Vettel Supports Hamilton Over F1 Transparency

Sebastian Vettel, echoing Lewis Hamilton‘s sentiments, has emphasized the need for “more transparency” in Formula 1.

Vettel, who clinched all four of his world championships with the Red Bull team under Christian Horner’s leadership from 2010 to 2013, has weighed in on the ongoing controversy surrounding Horner.

Expressing his concerns, Vettel stressed the importance of addressing the situation with greater openness. “Obviously there’s been a lot of talk since the beginning of the year. I think with these things, it’s always difficult to know everything,” Vettel stated.

“It would be nice if there was simply more transparency so that you could have more of an opinion. I think it’s always difficult if you read one thing, then another thing and then the opposite. Now, things are going around in circles.”

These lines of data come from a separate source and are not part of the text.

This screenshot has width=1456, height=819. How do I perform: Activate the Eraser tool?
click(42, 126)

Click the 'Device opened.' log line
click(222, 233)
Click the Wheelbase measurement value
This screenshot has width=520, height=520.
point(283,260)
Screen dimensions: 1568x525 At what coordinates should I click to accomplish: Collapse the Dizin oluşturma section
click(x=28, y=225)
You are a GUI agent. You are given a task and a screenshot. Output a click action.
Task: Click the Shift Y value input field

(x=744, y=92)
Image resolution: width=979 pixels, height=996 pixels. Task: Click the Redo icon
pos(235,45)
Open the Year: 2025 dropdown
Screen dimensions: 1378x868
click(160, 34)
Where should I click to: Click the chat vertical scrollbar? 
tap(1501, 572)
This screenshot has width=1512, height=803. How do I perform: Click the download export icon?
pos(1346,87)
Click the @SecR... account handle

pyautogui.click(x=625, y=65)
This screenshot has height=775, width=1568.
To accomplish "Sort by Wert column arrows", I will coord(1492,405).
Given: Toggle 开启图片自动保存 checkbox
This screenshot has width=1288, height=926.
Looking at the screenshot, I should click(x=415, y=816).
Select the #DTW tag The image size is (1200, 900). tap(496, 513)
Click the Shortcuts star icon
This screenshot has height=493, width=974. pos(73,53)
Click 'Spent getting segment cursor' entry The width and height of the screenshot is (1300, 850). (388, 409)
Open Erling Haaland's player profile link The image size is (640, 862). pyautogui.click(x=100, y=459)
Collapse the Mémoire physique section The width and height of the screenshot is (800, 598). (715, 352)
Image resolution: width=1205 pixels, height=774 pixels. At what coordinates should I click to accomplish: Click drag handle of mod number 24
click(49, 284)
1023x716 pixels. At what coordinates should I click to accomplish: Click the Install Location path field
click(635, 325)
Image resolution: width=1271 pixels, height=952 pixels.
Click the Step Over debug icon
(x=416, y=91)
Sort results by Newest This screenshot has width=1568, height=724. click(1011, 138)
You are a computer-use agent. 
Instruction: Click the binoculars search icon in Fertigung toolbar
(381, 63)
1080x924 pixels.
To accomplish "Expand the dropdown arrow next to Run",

Vettel also highlighted the outstanding performance of Max Verstappen and the dedicated team behind him at Red Bull. He lamented that amidst the controversy, the exceptional work of the team often gets overshadowed.

“The shame is that obviously Max [Verstappen] is doing a great job. The team, a lot of individuals that I remember from my time there, are doing a great job in the background and that’s sort of forgotten when the subject hovers around something else.”

The controversy revolves around allegations of inappropriate and controlling behavior made against Horner, which were investigated by Red Bull.

Horner was cleared of misconduct, but the situation remains contentious, with the female colleague who made the accusations reportedly appealing Red Bull’s verdict. According to a family friend, she has been left feeling “upset, scared, and lonely.”

While acknowledging progress in certain aspects of F1, Vettel noted that the sport still retains elements of its traditional structure. “F1 is changing but it’s an old-fashioned business in many ways,” he remarked.

He also commented on the increasing presence of women in the sport, both as fans and professionals, indicating a positive shift. “So first of all, there weren’t many women [employed within the sport] you know, the numbers were going up.

“So between when I started and when I left, there were a lot more women in the paddock and a lot more women not just following the sport, but also working in the sport. So I think that’s a positive change. But I think really, like everywhere else, there’s still room for improvement.”